Allogeneic hematopoietic stem cell transplant (HSCT) remains the only potentially curative treatment for many hematologic malignancies (HM). We previously developed a two-step approach that separates the lymphoid and myeloid portions of the graft, allowing a consistent T cell dosing and sparing the stem cells from the effect of post-transplant cyclophosphamide (CY). The two-step approach demonstrated safety and efficacy in patients treated with myeloablative and reduced-intensity conditioning. Here, we extended our two-step platform to older and less fit patients and explored the effects of using a high dose of T cells on disease relapse and transplant outcomes. Thirty-four patients with HM were treated. Median age was 68 years old and included a minority population constituting 32%. Eighty-two percent had a hematopoietic cell transplantation comorbidity index score ≥3. Ninety-one percent were haploidentical, and the rest were matched-related donor HSCT. Following administration of fludarabine and 2 Gy total body irradiation (TBI) (13 patients) or 4 Gy TBI (21 patients) conditioning regimen, a fixed dose of 2 × 10/kg CD3+ T cells was given, followed 2 days later by CY, then infusion of CD34-selected stem cells.

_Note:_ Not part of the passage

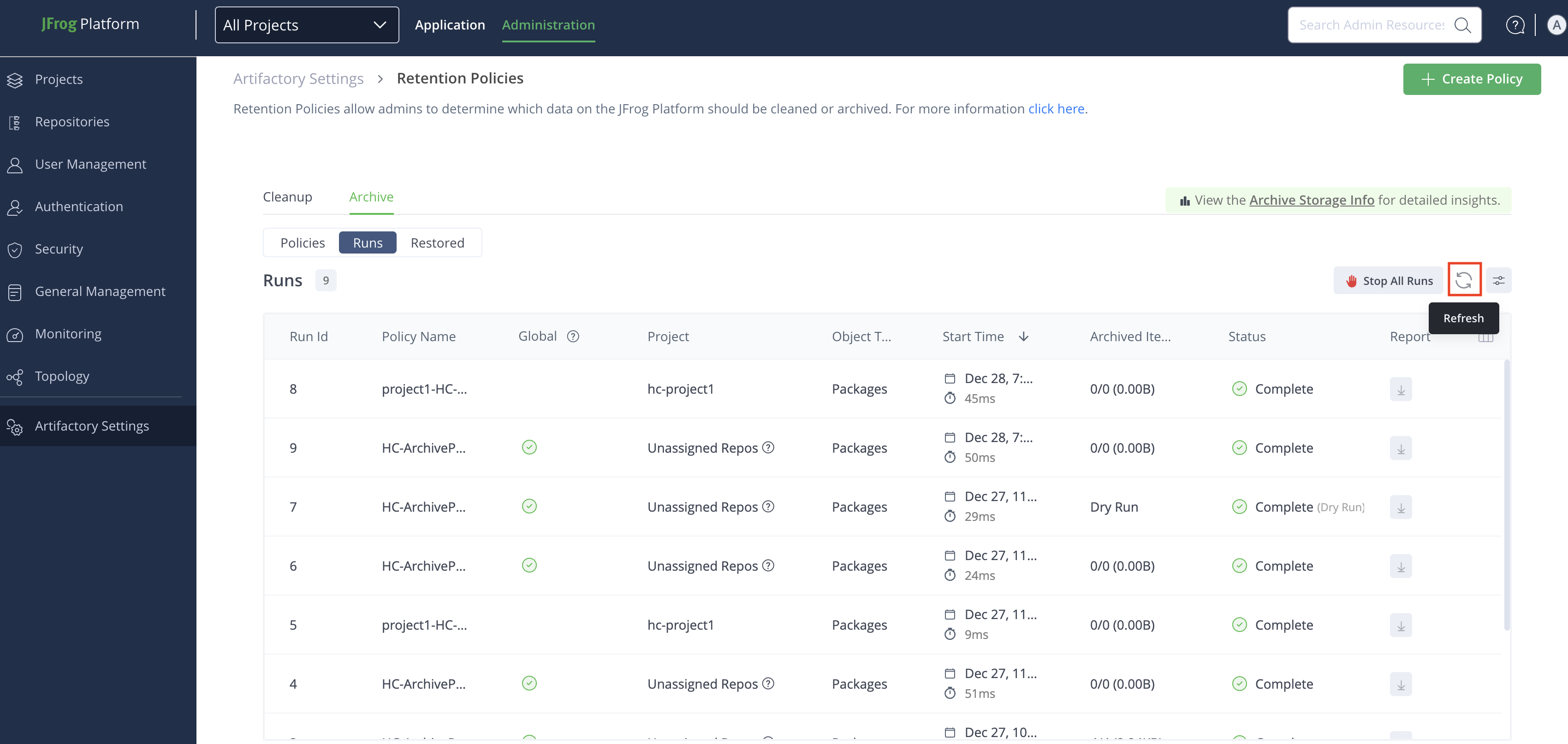Expand the All Projects dropdown

(307, 25)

Overall survival (OS) was 70% at 1 year and 48% at 3 years. The cumulative incidence (CI) of non-relapse mortality (NRM) and relapse were 22% and 33% at 3 years. However, the CI of relapse was much lower for patients treated with 4 Gy TBI versus those treated with 2 Gy TBI (11% versus 54%, P = .045), while NRM was similar (23% versus 15%, P = .399). This contributed to a high OS of 64% in patients who received 4 Gy TBI-based conditioning at 3 years, with median OS not reached, although this was not statistically significant (P = .68). The median time to neutrophil and platelet recovery was 12 and 17 days, respectively. The CI of grade II acute graft-versus-host-disease (aGVHD) was 22% and 26% at 100 days and 6 months, respectively. The CI of chronic GVHD (cGVHD) was 7.5% at 3 years. There was no grade III or IV aGVHD, no severe cGVHD, and no deaths attributable to GVHD. In conclusion, the two-step approach HSCT demonstrated a low disease relapse rate and high survival in patients treated with 4 Gy TBI-based conditioning, despite a generally older and more medically compromised patient population.
异基因造血干细胞移植(HSCT)仍然是许多血液恶性肿瘤(HM)的唯一潜在治愈方法。我们之前开发了一种两步法,该方法将移植物的淋巴和骨髓部分分开,使 T 细胞剂量一致,并使干细胞免受移植后环磷酰胺(CY)的影响。两步法在接受清髓性和减强度预处理的患者中显示出安全性和有效性。在这里,我们将两步法平台扩展到年龄较大和身体状况较差的患者,并探讨了使用高剂量 T 细胞对疾病复发和移植结果的影响。对 34 名 HM 患者进行了治疗。中位年龄为 68 岁,其中包括构成 32%的少数人群。82%的患者有造血细胞移植合并症指数评分≥3。91%为单倍体不全相合,其余为匹配相关供体 HSCT。在接受氟达拉滨和 2 Gy 全身照射(TBI)(13 例)或 4 Gy TBI(21 例)预处理方案后,给予固定剂量的 2×10/kg CD3+T 细胞,2 天后给予 CY,然后输注 CD34 选择的干细胞。1 年时总生存率(OS)为 70%,3 年时为 48%。3 年时非复发死亡率(NRM)和复发的累积发生率(CI)分别为 22%和 33%。然而,接受 4 Gy TBI 治疗的患者与接受 2 Gy TBI 治疗的患者相比,复发的 CI 要低得多(分别为 11%和 54%,P=.045),而 NRM 相似(分别为 23%和 15%,P=.399)。这导致接受 4 Gy TBI 为基础预处理的患者在 3 年时 OS 高达 64%,中位 OS 未达到,尽管这无统计学意义(P=.68)。中性粒细胞和血小板恢复的中位时间分别为 12 天和 17 天。100 天和 6 个月时,Ⅱ级急性移植物抗宿主病(aGVHD)的 CI 分别为 22%和 26%。3 年时慢性移植物抗宿主病(cGVHD)的 CI 为 7.5%。无 Ⅲ级或Ⅳ级 aGVHD、无严重 cGVHD,无与 GVHD 相关的死亡。总之,两步法 HSCT 在接受 4 Gy TBI 为基础预处理的患者中表现出较低的疾病复发率和较高的生存率,尽管患者年龄较大,合并症较多。